Computer Aided Design of Side Actions for Injection Molding of Complex Parts
Abstract
Often complex molded parts include undercuts, patches on the part boundaries that are not accessible along the main mold opening directions. Undercuts are molded by incorporating side actions in the molds. Side actions are mold pieces that are removed from the part using translation directions different than the main mold opening direction. However, side actions contribute to mold cost by resulting in an additional manufacturing and assembly cost as well as by increasing the molding cycle time. Therefore, generating shapes of side actions requires solving a complex geometric optimization problem. Different objective functions may be needed depending upon different molding scenarios (e.g., prototyping versus large production runs). Manually designing side actions is a challenging task and requires considerable expertise. Automated design of side actions will significantly reduce mold design lead times. This thesis describes algorithms for generating shapes of side actions to minimize a customizable molding cost function.
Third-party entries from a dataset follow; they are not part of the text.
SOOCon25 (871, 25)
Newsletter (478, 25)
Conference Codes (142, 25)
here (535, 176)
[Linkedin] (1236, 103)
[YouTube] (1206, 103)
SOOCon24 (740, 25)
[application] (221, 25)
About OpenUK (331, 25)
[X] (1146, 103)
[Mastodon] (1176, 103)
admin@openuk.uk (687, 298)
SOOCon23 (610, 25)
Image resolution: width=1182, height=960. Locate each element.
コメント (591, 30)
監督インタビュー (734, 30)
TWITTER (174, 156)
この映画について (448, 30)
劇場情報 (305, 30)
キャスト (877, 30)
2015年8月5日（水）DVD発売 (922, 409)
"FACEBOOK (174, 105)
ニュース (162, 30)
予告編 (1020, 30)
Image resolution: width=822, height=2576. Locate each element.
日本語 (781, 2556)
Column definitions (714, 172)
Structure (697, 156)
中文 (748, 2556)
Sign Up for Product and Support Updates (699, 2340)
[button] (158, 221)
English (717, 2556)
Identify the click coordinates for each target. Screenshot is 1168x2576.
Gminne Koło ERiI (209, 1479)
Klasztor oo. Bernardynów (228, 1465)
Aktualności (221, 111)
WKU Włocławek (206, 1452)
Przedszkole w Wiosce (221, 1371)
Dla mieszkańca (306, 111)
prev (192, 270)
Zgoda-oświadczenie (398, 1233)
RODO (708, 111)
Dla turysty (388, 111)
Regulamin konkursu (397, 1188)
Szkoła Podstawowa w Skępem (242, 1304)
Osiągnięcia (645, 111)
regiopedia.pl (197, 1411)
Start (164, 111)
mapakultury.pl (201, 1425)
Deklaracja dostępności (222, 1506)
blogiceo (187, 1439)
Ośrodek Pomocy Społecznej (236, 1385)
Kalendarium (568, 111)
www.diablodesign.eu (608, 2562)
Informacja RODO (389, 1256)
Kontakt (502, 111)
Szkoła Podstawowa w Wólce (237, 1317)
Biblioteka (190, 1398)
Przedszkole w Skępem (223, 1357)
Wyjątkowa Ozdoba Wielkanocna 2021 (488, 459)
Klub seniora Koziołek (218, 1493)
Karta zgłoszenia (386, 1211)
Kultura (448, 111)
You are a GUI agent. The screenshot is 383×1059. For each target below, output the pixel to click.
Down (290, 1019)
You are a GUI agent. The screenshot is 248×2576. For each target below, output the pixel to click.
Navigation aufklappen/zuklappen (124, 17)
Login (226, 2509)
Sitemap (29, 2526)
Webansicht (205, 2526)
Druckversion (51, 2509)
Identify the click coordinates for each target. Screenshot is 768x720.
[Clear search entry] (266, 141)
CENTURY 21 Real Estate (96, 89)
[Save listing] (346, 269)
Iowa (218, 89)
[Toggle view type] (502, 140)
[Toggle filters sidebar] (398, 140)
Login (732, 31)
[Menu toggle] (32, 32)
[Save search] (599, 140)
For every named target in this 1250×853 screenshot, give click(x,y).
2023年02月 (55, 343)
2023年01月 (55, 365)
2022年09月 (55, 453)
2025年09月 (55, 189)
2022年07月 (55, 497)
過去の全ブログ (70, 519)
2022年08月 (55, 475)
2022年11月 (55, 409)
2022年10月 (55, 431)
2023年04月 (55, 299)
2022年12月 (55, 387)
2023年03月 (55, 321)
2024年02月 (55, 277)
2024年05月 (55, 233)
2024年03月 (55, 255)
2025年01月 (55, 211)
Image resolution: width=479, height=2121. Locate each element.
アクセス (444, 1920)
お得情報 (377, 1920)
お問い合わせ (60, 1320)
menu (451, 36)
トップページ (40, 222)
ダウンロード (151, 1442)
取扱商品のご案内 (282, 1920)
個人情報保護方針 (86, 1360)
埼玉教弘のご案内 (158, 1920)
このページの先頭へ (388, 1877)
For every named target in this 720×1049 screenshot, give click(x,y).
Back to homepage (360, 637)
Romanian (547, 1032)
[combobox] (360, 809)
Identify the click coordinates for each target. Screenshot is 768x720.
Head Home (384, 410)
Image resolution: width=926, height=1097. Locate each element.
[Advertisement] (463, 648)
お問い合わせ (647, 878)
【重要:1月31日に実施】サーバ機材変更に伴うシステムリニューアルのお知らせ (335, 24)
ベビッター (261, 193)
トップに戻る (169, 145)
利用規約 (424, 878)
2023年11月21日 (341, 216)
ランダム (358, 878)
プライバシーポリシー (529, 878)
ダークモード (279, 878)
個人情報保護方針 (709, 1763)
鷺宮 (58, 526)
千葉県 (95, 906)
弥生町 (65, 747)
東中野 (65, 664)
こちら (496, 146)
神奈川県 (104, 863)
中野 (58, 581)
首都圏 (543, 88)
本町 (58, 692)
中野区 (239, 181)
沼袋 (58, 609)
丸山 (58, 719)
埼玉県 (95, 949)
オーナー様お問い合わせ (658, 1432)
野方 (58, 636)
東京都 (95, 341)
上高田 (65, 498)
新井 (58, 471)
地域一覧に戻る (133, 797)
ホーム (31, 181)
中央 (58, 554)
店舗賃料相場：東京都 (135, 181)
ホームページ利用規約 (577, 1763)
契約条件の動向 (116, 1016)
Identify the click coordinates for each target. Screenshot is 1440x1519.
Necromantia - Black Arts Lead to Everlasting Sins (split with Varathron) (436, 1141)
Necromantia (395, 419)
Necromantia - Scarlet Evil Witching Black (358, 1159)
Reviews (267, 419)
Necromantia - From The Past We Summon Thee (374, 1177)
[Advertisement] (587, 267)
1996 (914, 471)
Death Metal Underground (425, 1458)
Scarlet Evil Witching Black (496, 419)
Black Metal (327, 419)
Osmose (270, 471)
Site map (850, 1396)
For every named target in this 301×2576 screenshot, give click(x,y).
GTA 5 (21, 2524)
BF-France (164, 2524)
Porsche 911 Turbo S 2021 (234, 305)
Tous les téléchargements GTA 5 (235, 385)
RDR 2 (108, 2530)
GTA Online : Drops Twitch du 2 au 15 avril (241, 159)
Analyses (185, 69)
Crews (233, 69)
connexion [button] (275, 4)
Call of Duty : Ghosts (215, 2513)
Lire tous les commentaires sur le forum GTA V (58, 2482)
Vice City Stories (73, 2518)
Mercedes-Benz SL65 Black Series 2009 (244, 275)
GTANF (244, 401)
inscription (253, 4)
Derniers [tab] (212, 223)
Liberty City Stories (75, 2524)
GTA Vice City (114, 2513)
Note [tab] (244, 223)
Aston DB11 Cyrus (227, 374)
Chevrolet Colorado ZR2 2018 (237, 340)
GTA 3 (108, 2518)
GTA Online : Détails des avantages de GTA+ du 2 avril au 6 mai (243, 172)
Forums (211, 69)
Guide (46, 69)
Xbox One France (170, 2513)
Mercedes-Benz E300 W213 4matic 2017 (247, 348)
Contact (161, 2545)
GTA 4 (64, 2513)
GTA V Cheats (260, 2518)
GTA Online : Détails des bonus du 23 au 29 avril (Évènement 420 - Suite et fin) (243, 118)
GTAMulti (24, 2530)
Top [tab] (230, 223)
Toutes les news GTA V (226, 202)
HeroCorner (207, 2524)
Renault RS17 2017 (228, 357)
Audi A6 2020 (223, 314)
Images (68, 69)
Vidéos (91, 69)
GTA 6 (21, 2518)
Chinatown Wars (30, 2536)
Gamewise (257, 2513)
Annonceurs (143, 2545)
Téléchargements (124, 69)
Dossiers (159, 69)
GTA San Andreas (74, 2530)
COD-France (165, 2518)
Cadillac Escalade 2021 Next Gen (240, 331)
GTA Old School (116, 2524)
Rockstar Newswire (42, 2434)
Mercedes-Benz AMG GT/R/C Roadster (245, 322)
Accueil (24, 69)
Given a set of undercut facets on a polyhedral part and the main parting direction, the approach works in the following manner. First, candidate retraction space is computed for every undercut facet. This space represents the candidate set of translation vectors that can be used by the side action to completely disengage from the undercut facet. As the next step, a discrete set of feasible, non-dominated retractions is generated. Then the undercut facets are grouped into undercut regions by performing state space search over such retractions. This search step is performed by minimizing the customizable molding cost function. After identifying the undercut regions that can share a side action, the shapes of individual side actions are computed.
The approach presented in this work leads to practically an optimal solution if every connected undercut region on the part requires three or fewer side actions. Results of computational experiments that have been conducted to assess the performance of the algorithms described in the thesis have also been presented. Computational results indicate that the algorithms have acceptable computational performance, are robust enough to handle complex part geometries, and are easy to implement. It is anticipated that the results shown here will provide the foundations for developing fully automated software for designing side actions in injection molding.